In India and Pakistan, where people speak Indo-European Hindi and Urdu, the words din and dharma are frequently used to mean faith/religion. Religion means that which binds, because the root “lg” means to join as in the Hindi-Urdu word, “Lagana”. Lex, which once stood in for religion, is law but becomes “leg” in legal, also in the sense of joining. Din is also Indo-European and literally means “that which is given” in old Persian. Dharma is that which you hold and carry as in the root “dhr”, or to carry.

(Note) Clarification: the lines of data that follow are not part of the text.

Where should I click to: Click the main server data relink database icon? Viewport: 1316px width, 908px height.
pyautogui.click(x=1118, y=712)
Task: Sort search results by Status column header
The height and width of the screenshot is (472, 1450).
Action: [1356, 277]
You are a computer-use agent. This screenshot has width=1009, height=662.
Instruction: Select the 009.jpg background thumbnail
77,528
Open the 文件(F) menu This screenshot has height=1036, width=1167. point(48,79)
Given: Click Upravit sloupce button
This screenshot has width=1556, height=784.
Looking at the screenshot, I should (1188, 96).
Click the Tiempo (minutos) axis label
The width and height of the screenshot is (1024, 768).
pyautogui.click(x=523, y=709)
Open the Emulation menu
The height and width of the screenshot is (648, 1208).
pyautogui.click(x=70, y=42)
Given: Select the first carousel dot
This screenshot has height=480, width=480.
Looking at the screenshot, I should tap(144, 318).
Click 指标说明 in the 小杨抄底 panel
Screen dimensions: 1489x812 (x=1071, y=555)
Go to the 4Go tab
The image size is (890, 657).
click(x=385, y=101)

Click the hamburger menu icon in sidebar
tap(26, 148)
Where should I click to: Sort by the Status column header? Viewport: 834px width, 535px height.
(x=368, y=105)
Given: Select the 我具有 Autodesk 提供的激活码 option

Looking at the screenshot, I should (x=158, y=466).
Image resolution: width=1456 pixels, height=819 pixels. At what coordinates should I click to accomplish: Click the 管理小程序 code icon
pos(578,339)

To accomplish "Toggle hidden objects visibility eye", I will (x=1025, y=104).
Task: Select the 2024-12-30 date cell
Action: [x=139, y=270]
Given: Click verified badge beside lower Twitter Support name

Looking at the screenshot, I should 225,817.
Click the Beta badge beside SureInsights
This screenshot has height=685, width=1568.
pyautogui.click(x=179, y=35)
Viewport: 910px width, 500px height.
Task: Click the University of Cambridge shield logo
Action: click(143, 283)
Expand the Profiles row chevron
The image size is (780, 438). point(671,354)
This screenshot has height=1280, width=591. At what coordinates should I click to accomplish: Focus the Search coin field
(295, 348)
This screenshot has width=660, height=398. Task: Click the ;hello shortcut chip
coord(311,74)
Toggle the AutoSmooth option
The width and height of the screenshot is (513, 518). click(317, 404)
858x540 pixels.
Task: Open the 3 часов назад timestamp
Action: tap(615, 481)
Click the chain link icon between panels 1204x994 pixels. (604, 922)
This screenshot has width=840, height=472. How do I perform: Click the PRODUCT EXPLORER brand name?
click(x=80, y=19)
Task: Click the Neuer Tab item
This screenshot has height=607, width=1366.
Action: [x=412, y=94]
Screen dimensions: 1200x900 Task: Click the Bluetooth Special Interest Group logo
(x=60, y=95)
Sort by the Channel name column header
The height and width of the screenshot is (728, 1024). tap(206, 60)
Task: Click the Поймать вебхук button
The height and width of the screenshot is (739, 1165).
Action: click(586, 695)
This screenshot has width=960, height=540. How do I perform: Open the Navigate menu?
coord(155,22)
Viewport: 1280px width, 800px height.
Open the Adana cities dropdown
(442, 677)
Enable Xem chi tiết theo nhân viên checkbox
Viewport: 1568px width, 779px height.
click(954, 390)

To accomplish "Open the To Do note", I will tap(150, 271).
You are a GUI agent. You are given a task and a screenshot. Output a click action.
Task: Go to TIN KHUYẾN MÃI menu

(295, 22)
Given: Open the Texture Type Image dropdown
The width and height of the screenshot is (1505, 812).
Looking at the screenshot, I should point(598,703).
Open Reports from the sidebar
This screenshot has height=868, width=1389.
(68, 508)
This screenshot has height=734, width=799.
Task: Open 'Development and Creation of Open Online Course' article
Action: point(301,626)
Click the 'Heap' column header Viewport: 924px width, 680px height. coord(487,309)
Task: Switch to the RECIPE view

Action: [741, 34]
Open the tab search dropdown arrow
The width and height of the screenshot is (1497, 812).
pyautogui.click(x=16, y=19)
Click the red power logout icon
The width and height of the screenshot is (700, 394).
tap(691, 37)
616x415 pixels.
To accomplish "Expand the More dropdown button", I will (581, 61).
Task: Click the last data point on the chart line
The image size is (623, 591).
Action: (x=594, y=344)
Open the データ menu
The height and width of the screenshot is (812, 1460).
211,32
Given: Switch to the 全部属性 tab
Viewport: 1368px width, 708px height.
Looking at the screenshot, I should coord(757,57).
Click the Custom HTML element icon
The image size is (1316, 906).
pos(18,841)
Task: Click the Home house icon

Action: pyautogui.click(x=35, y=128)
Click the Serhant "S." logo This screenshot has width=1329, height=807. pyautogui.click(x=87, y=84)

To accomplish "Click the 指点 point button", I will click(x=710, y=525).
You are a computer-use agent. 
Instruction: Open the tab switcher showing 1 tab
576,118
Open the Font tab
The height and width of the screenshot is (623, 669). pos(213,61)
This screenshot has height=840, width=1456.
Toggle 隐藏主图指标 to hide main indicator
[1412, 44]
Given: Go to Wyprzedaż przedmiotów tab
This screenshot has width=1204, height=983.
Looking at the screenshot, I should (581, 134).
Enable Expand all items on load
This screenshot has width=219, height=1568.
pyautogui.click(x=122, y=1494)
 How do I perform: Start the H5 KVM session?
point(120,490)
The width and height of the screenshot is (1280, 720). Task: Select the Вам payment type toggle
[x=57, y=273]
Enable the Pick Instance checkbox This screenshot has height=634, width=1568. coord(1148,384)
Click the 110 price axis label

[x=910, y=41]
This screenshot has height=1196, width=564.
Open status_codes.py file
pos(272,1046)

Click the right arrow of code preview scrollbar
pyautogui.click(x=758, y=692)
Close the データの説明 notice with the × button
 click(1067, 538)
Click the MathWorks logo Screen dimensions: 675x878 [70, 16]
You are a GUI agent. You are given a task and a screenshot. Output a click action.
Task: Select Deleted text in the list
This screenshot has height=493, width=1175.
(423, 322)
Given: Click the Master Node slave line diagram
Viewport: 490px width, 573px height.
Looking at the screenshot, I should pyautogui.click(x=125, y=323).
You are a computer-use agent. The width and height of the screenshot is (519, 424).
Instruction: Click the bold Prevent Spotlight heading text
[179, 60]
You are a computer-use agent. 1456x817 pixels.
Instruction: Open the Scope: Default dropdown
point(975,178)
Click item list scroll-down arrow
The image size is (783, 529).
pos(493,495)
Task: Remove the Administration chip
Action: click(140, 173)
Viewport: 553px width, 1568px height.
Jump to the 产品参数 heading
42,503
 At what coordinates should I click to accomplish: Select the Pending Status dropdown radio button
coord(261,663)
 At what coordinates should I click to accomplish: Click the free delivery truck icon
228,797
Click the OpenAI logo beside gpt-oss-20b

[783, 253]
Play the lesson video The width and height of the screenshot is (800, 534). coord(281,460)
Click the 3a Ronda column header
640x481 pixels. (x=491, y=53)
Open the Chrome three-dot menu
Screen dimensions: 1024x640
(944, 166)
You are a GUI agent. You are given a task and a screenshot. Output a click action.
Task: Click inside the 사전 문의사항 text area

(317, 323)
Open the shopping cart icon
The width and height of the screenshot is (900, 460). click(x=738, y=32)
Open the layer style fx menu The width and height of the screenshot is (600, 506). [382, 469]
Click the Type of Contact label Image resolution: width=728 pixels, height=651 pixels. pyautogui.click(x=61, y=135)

The scholar of Islam, Karen Armstrong, has brought out a very interesting fact about the Semitic religions, Judaism and Islam. Islam uses the word “din” in the Quran to mean religion but this word is not found in the Judaic tradition. Even Christianity, according to her, doesn’t have a word for faith and uses religion, which is Indo-European — it means “to join” like league, legation. She wrote in The Guardian (September 25, 2014): “The words in other languages that we translate as ‘religion’ invariably refer to something vaguer, larger and more inclusive. The Arabic word din signifies an entire way of life, and the Sanskrit dharma covers law, politics and social institutions as well as piety. The Hebrew Bible has no abstract concept of ‘religion’; and the Talmudic rabbis would have found it impossible to define faith in a single word or formula, because the Talmud was expressly designed to bring the whole of human life into the ambit of the sacred. The Oxford Classical Dictionary firmly states: No word in either Greek or Latin corresponds to the English religion.”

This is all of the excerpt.